To do: Would you give back exactly the lines from the line with "This screenshot has height=466, width=868." through the end of the entries below, both included, but none of the pictures?

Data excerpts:

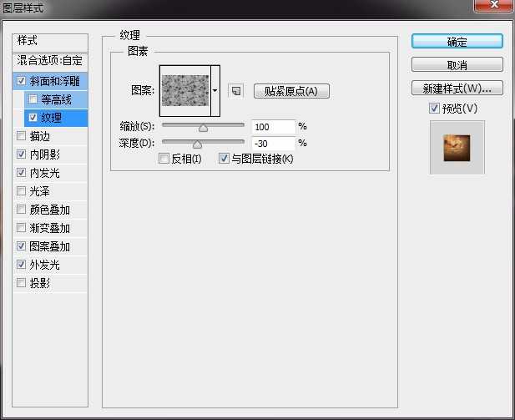Enable the 等高线 contour checkbox
The image size is (515, 420).
(x=33, y=99)
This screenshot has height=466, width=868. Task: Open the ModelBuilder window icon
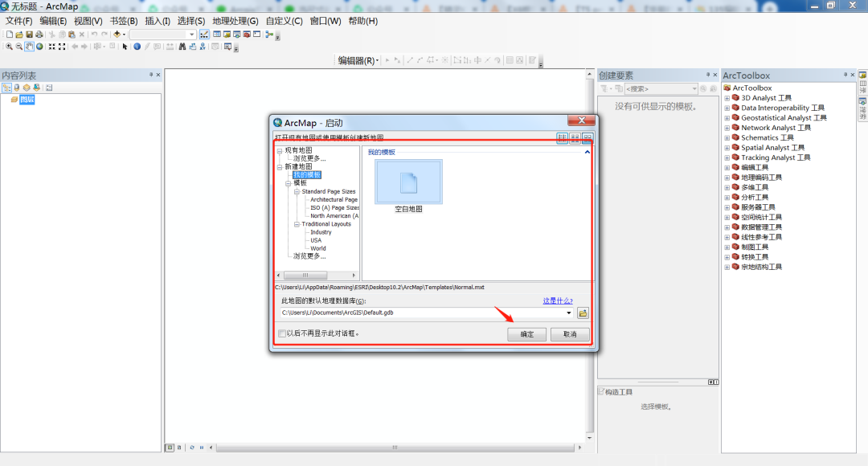[x=269, y=35]
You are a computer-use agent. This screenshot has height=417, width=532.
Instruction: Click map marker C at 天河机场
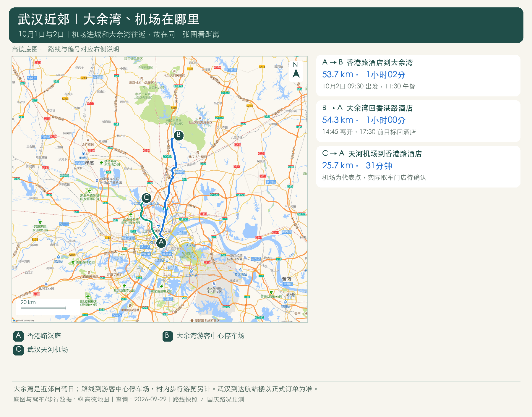(x=146, y=198)
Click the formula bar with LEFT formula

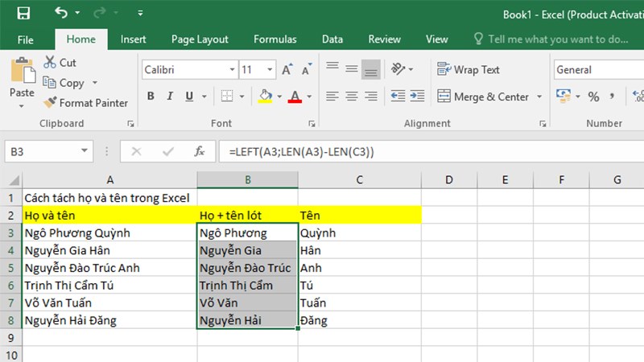coord(431,152)
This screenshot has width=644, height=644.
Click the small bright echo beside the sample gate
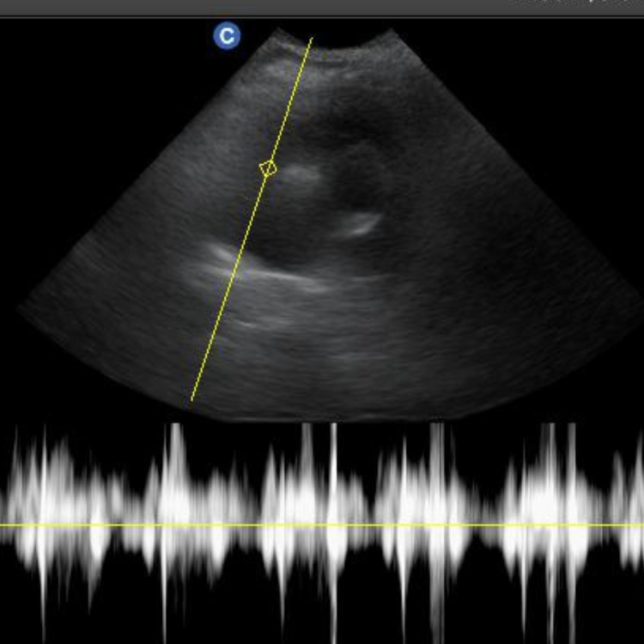click(301, 174)
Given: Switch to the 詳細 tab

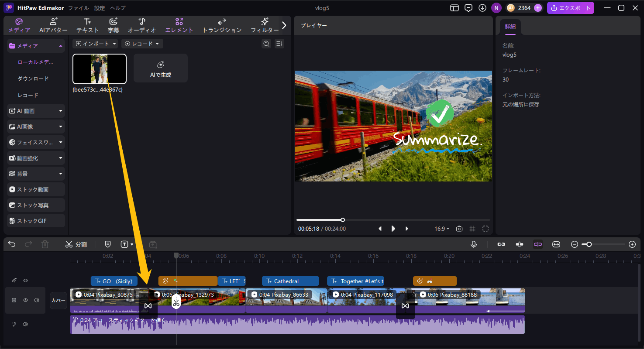Looking at the screenshot, I should point(510,26).
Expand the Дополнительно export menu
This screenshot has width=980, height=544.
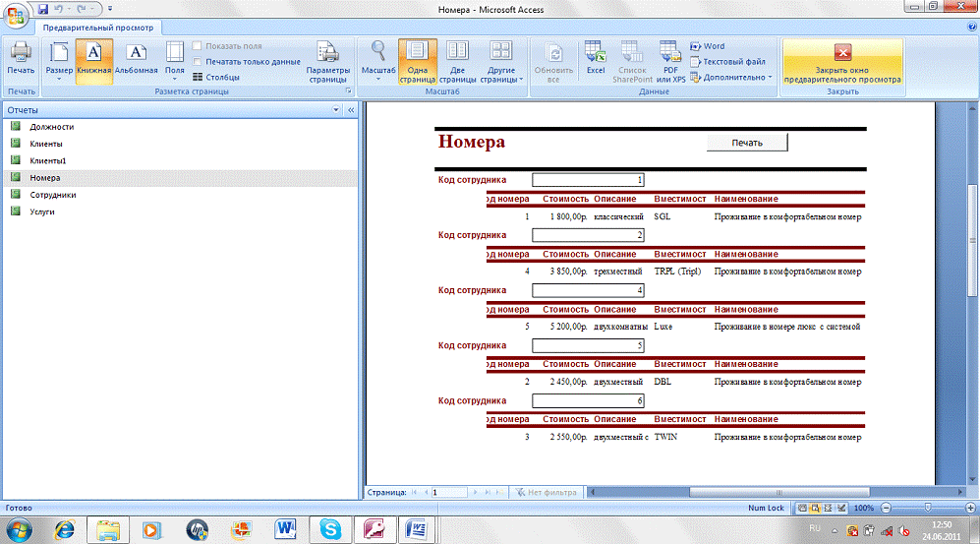pyautogui.click(x=732, y=77)
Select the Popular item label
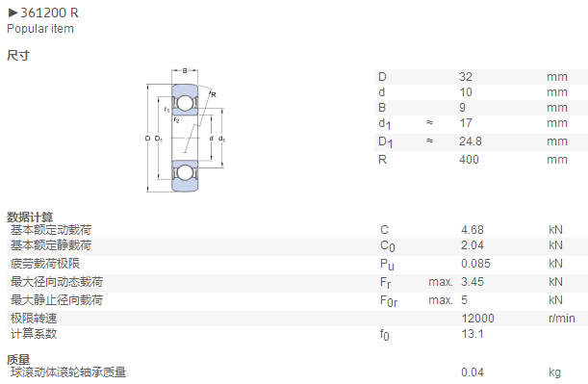The image size is (588, 384). [40, 29]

Answer for this exercise:
This screenshot has height=466, width=868. Task: Open the ModelBuilder window icon
[x=269, y=35]
You are a computer-use agent. This screenshot has height=417, width=532.
Instruction: Click map marker C at 天河机场
(x=146, y=198)
Click the formula bar with LEFT formula

coord(431,152)
This screenshot has width=644, height=644.
Click the small bright echo beside the sample gate
click(301, 174)
Given: Switch to the 詳細 tab

Looking at the screenshot, I should point(510,26).
Expand the Дополнительно export menu
This screenshot has width=980, height=544.
pyautogui.click(x=732, y=77)
Select the Popular item label
The image size is (588, 384). [40, 29]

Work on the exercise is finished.